## WORK REQUIRED
Reproduce the line that contains "This screenshot has height=481, width=448." and every line after it through the end of the records, exactly, with nothing added.
═══ LISTED ENTRIES
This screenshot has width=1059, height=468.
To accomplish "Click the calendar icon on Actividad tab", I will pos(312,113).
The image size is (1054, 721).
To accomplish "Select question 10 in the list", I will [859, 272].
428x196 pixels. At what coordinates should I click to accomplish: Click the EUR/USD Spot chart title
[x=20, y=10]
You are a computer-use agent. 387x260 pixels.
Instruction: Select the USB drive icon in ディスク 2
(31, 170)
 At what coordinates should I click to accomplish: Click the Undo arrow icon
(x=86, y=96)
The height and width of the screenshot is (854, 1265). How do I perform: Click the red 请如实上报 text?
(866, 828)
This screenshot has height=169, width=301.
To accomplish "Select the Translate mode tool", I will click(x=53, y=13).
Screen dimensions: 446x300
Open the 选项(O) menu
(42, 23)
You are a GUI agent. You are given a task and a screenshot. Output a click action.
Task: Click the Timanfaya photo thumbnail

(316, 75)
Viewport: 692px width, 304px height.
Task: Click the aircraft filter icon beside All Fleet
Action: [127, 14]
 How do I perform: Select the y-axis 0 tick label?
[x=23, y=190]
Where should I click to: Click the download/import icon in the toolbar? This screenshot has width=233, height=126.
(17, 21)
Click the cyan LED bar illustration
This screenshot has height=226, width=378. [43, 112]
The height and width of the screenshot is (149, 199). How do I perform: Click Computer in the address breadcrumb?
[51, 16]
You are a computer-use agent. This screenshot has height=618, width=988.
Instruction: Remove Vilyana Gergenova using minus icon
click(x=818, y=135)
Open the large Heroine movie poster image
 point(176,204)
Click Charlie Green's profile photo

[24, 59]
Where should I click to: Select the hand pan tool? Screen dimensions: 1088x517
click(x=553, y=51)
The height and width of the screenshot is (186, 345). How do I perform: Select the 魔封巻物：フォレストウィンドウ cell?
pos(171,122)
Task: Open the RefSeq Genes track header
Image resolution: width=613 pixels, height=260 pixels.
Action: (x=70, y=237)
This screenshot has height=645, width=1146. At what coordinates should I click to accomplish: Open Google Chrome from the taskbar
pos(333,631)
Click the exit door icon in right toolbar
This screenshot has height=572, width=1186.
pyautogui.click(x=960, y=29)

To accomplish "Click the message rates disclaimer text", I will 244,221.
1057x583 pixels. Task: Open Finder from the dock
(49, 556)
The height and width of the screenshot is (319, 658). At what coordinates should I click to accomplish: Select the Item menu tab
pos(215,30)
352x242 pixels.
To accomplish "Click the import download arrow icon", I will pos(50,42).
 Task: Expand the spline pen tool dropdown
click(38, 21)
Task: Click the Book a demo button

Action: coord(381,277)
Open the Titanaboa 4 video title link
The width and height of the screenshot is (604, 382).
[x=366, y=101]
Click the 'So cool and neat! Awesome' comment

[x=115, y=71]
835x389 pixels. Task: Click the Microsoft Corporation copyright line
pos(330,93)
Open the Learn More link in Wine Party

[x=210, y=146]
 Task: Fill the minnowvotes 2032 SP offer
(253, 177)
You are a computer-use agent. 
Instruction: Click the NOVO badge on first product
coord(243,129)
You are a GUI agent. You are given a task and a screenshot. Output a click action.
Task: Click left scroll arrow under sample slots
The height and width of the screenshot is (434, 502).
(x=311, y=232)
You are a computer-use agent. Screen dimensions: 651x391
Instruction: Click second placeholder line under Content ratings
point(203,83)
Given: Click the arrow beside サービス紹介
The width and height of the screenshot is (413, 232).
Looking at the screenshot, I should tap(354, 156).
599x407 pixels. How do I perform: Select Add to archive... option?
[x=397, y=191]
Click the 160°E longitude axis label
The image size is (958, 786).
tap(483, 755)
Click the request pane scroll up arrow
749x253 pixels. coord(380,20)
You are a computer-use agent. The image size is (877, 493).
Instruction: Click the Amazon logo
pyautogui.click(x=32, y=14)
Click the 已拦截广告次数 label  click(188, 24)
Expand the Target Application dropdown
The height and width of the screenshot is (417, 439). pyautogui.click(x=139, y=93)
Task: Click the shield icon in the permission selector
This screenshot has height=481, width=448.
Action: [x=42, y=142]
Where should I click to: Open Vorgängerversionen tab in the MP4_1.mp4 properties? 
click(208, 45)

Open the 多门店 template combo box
══════
## ANSWER TO THIS EXERCISE
This screenshot has height=481, width=448.
Action: [x=42, y=142]
Where should I click to: Open Vorgängerversionen tab in the MP4_1.mp4 properties? 
click(208, 45)

Open the 多门店 template combo box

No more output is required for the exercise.